Why did she feel UMSL was a fit for this pursuit?
“I wanted to attend an educational institution known for its professional tradition and quality degree programs,” she said. “UMSL has always been a shining star in the academic world in St. Louis.”
At UMSL, she took a graduate research class in music education taught by Fred Willman, Curators’ Teaching Professor of Music. Her research included taking a look at what makes a good choir program, which she did by surveying choir directors and singers from a variety of denominations.
“That led to her follow-up research on pregnant women who sing in a choir,” Willman said. “Her most recent research holds a great deal of potential for future study in an area that has had little or no prior attention from other researchers.”
After working years with choirs and individual singers, Watkins-Stevens had noted several female singers who had talked with her about their vocal abilities during pregnancy.
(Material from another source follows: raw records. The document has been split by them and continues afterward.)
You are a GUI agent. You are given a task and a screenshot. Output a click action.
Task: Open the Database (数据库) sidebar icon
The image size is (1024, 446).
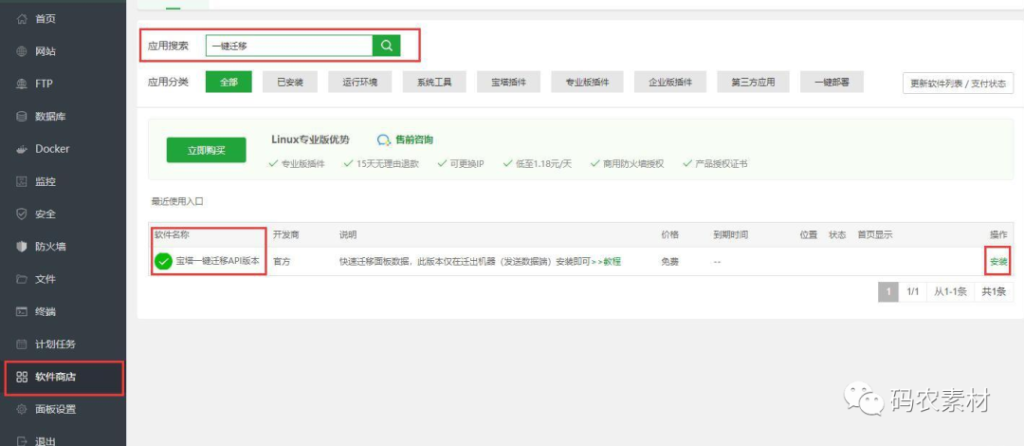tap(22, 116)
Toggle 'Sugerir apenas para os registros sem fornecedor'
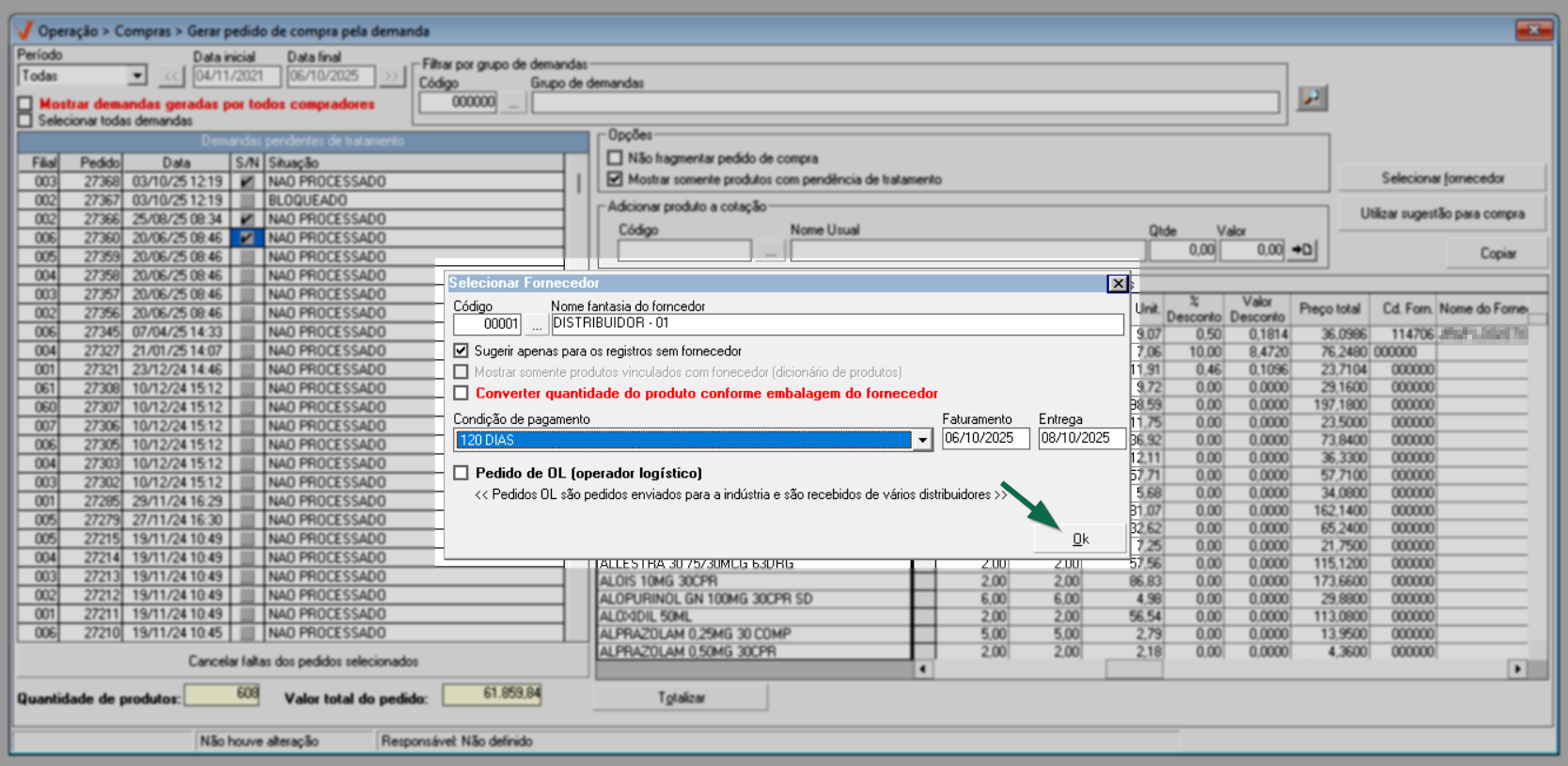 click(462, 351)
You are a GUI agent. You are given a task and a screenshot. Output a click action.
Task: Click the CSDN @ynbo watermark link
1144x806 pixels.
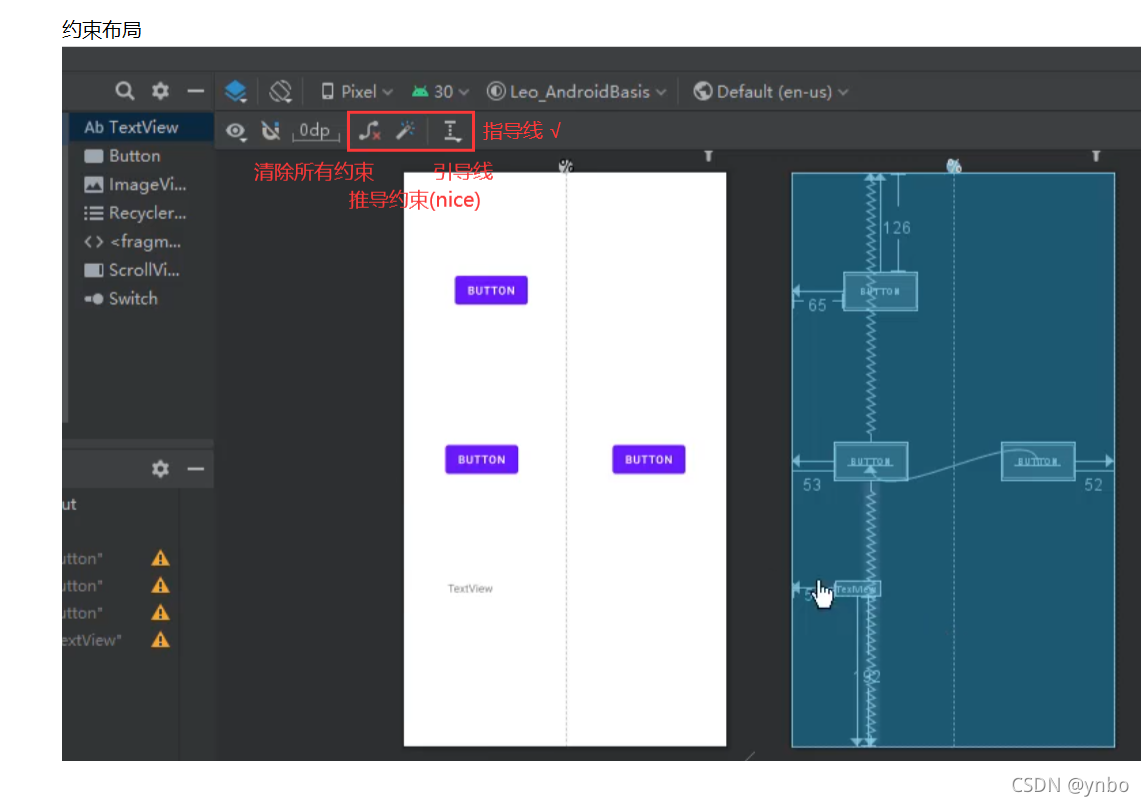click(x=1072, y=785)
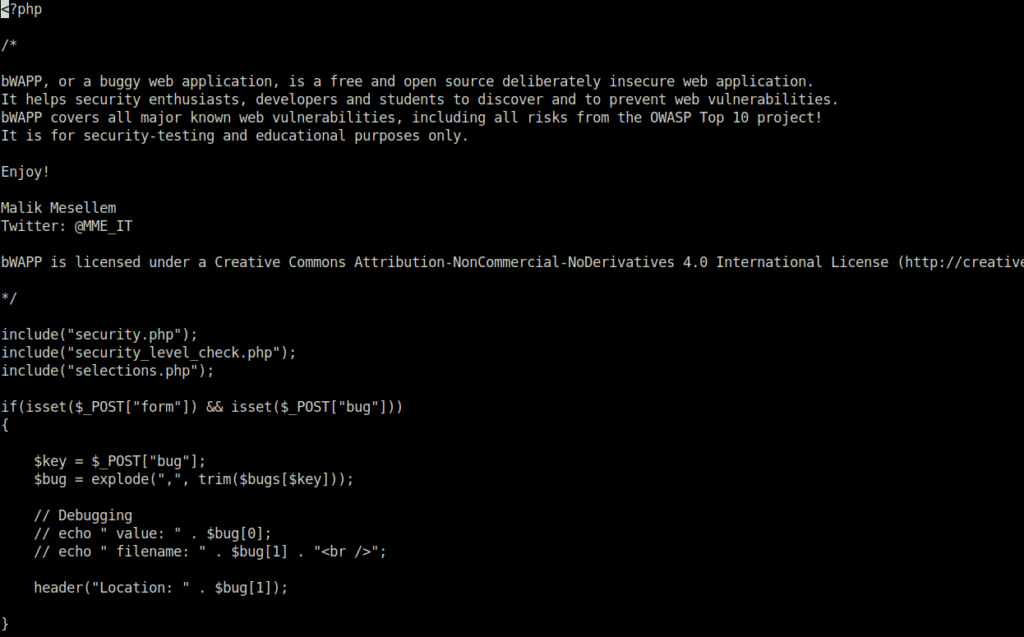Click the $key = $_POST["bug"] assignment
1024x637 pixels.
(x=120, y=461)
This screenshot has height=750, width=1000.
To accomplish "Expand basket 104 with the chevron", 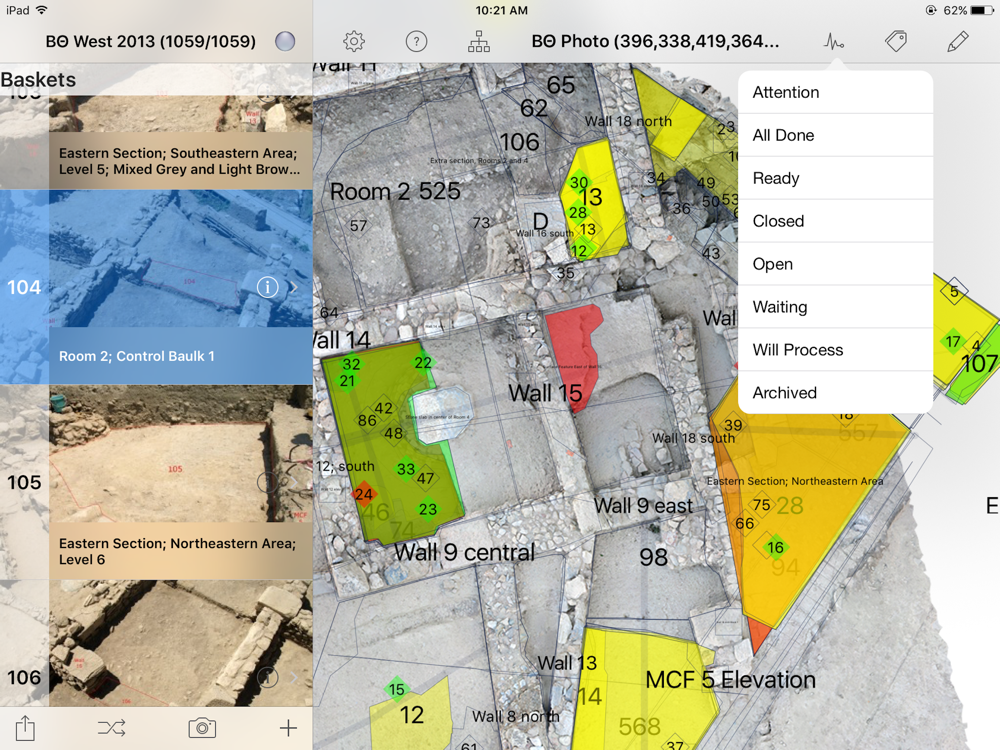I will [x=294, y=287].
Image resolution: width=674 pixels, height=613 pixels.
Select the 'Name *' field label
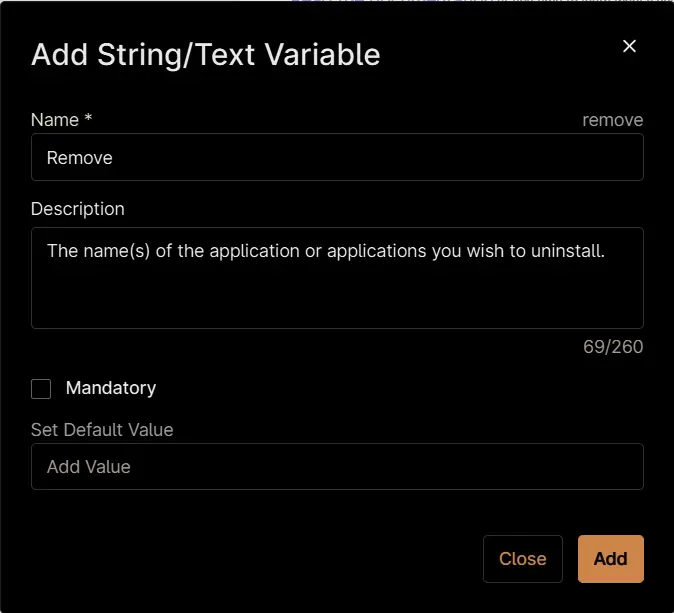tap(61, 120)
Many of them had expressed concern and disappointment at not being able to vocalize as they had prior to pregnancy. A few of the women even had to quit singing altogether while pregnant due to finding it physically difficult to sing.
“In contemplating my subject for my master’s project, I knew this topic was a great opportunity to obtain some answers for myself as a choral director and a possible avenue of fresh knowledge to share with female singers in pregnancy,” Watkins-Stevens said.
Through surveys and interviews with women singers, she found that about half could not continue to sing during pregnancy, experienced difficulties with breath control, lost their upper range and regained only partial vocal restoration after birth.
More research could be in Watkins-Stevens’ future. She plans to pursue a doctorate in education at UMSL.
“It is my desire to teach at the collegiate level, and I want to acquire a stronger base of knowledge for this aspiration,” she said.